El Tribunal de Luxemburgo y las exenciones tributarias de la Iglesia católica

 

Javier Martín Fernández y Jesús Rodríguez Márquez, Cinco Días, 26 de julio de 2027

Sentencia del Tribunal de Justicia de la UE, de 27 de junio de 2017, ha considerado ayuda de Estado y, por tanto, contrario al derecho comunitario, un beneficio fiscal aplicable en el ICIO a una congregación religiosa.
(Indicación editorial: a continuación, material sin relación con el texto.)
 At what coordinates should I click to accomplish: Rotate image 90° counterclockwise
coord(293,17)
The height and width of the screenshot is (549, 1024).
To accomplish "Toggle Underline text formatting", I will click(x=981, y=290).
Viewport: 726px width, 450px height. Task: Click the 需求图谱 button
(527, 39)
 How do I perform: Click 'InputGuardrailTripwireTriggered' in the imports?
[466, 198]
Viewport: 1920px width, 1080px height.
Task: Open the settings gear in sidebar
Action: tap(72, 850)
Según reiterada jurisprudencia del Tribunal, la calificación como tal, en el sentido del art. 107.1 del Tratado de Funcionamiento de la UE (TFUE), exige que concurran todos los requisitos que enumera el precepto: si la congregación puede ser calificada una empresa, el beneficio le confiere una ventaja económica selectiva, dicha medida constituye una intervención del Estado español o mediante fondos de dicho Estado miembro, y, por último, puede afectar a los intercambios comerciales entre los Estados miembros y falsear o amenazar con falsear la competencia dentro del mercado interior.
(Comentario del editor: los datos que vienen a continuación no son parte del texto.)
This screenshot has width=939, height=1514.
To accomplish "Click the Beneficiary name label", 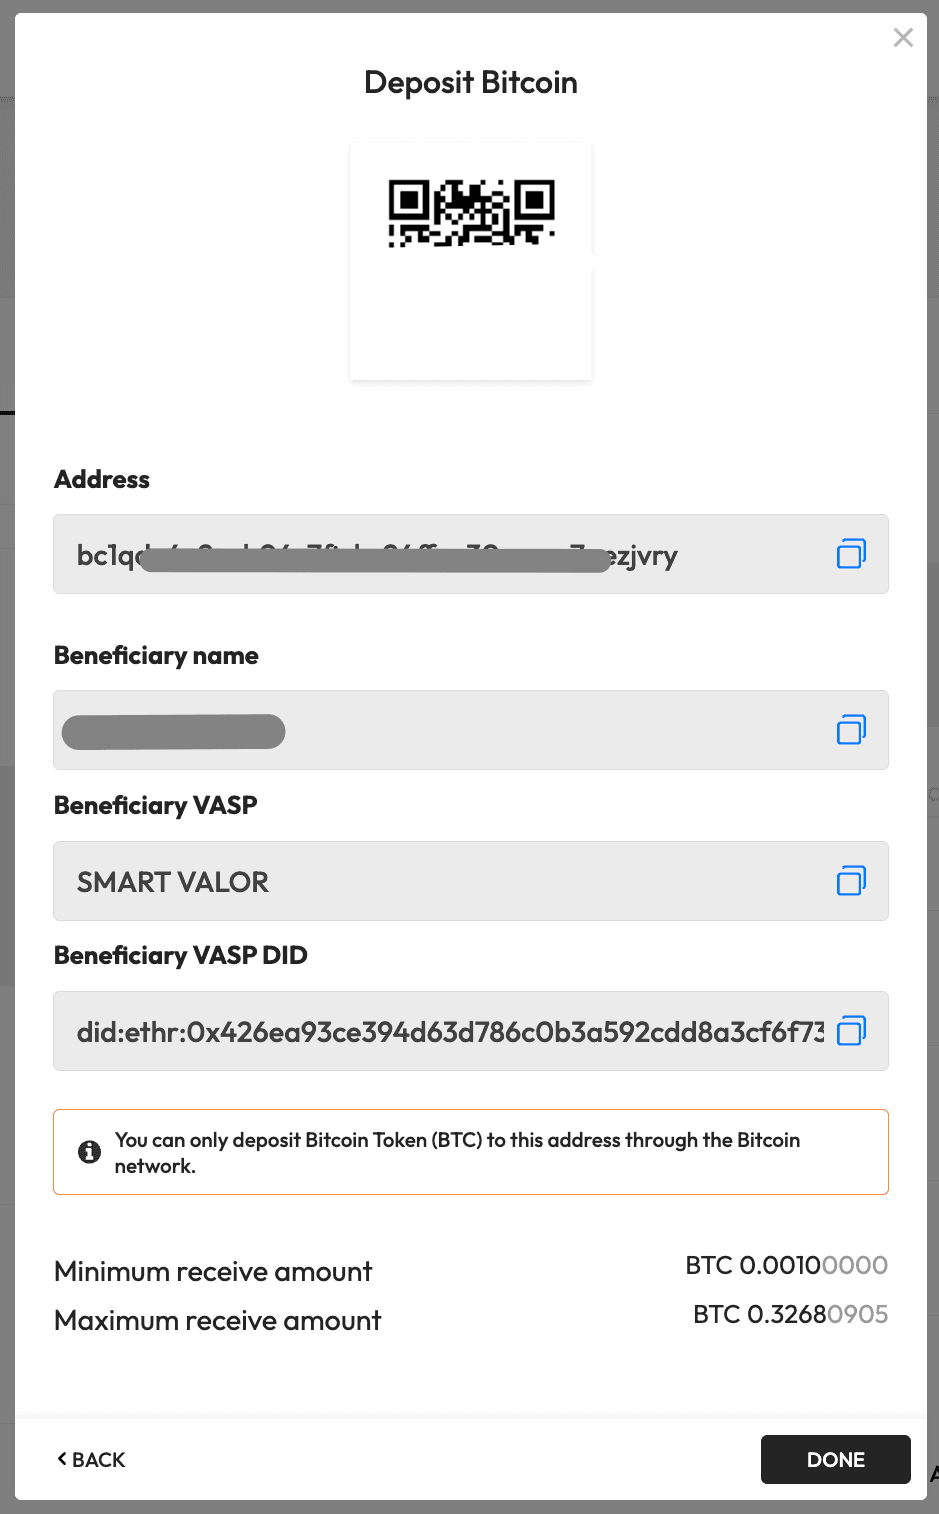I will (x=156, y=656).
Todo lo anterior es predicable de la actividad educativa, salvo los cursos impartidos por determinados centros que forman parte de un sistema público de enseñanza y que se financian, total o parcialmente, con cargo a fondos públicos. Al establecer y mantener tal sistema, financiado por lo general con cargo a fondos públicos y no por los alumnos o por sus padres, el Estado no se propone realizar actividades remuneradas, sino que cumple su misión hacia la población, en los ámbitos social, cultural y educativo. 

Por ello, un mismo centro pueda ejercer diversas actividades, económicas y no económicas al mismo tiempo, siempre que mantenga una contabilidad separada por lo que respecta a la diferente financiación recibida, de modo que se excluya todo riesgo de subvención “cruzada” de las primeras.
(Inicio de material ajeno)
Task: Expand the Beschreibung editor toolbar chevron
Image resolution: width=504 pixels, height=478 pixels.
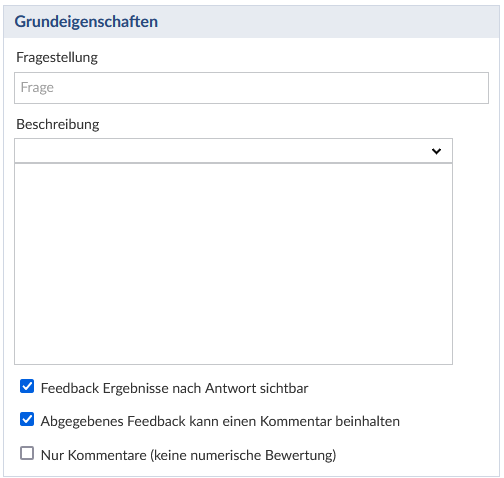Action: (x=436, y=151)

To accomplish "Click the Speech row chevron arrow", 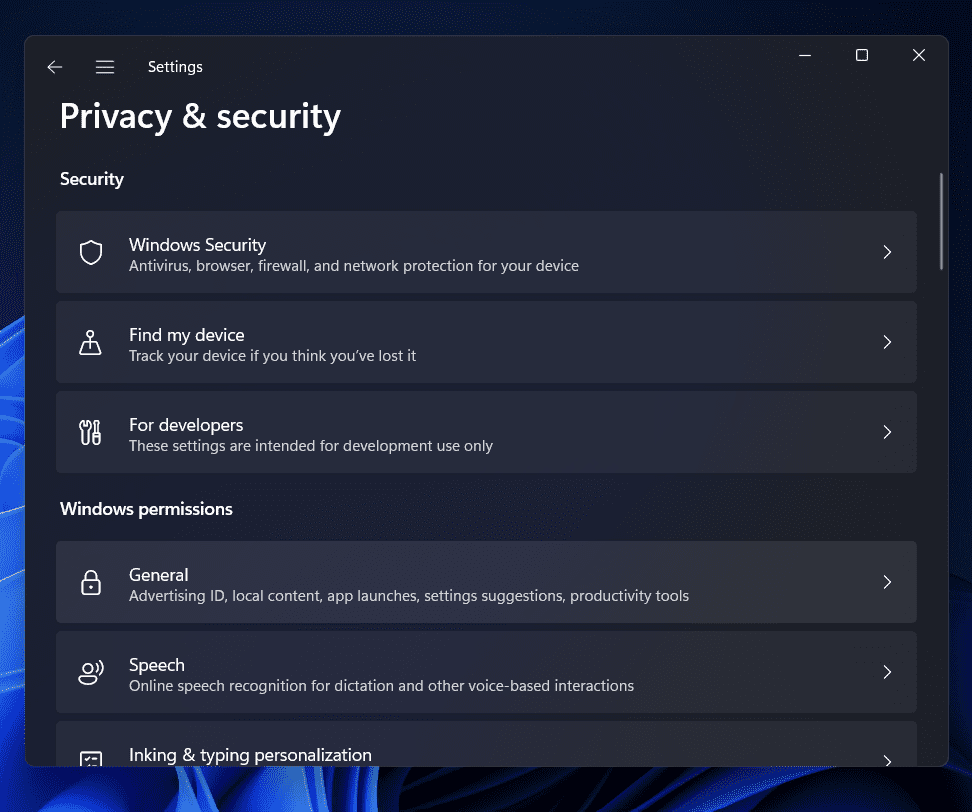I will point(887,673).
Por lo que respecta al segundo de los requisitos, ayudas de Estado son las intervenciones que, bajo cualquier forma, puedan favorecer, directa o indirectamente, a las empresas o que deban calificarse de ventaja económica que la beneficiaria no hubiera obtenido en condiciones normales de mercado. Se excluyen las medidas estatales que establecen una diferenciación entre empresas -y que, en consecuencia, son a priori selectivas cuando esta diferenciación resulta de la naturaleza o de la estructura del sistema en el que se inscriben, circunstancia que debe demostrar el Estado miembro afectado.

En cuanto al tercero y para que una ventaja pueda ser calificada de ayuda, por una parte, ha de ser otorgada, directa o indirectamente, mediante fondos estatales y, por otra, que sea imputable al Estado.

Por último y en cuanto al requisito relativo a la incidencia de una ventaja económica en los intercambios comerciales entre los Estados miembros y a la distorsión de la competencia que puede suponer, no es necesario acreditar la incidencia real de la ayuda de que se trate en los intercambios comerciales entre los Estados miembros y la distorsión efectiva de la competencia, sino únicamente examinar si tal puede afectar a dichos intercambios y falsear la competencia.

Partiendo de todo lo anterior, el Tribunal concluye que un beneficio fiscal del que se beneficia una congregación de la Iglesia Católica por las obras realizadas en un inmueble destinado al ejercicio de actividades sin una finalidad estrictamente religiosa, puede estar comprendido en el ámbito de la prohibición establecida en el art. 107.1 TFUE “si tales actividades son de carácter económico y en la medida en que lo sean, extremo que corresponde verificar al órgano jurisdiccional remitente”.

Hemos de poner de relieve que el Tribunal no pone en solfa el régimen tributario de la Iglesia Católica o de otras confesiones religiosas que tenga suscrito Convenio con el Estado español, sino todo el régimen aplicable a las entidades sin fines lucrativos (fundamentalmente las fundaciones y las asociaciones de utilidad pública) y que cuentan, como es bien sabido, con un régimen tributario especial. Hasta el momento y en el ámbito interno, este régimen, como excepción al principio de generalidad del art. 31.1 de la Constitución, se venía justificando, por el Tribunal Constitucional, en otros preceptos constitucionales (el fomento de la cultura o el deporte, los derechos de fundación y asociación, etc.). A partir de este momento habrá que repensarlo, siempre que todas estas entidades desarrollen actividades económicas, lo que, por cierto, es bastante frecuente en la práctica.

 

Javier Martín Fernández y Jesús Rodríguez Márquez son socios de F&J Martín Abogados y profesores de Derecho Financiero y Tributario de la Universidad Complutense.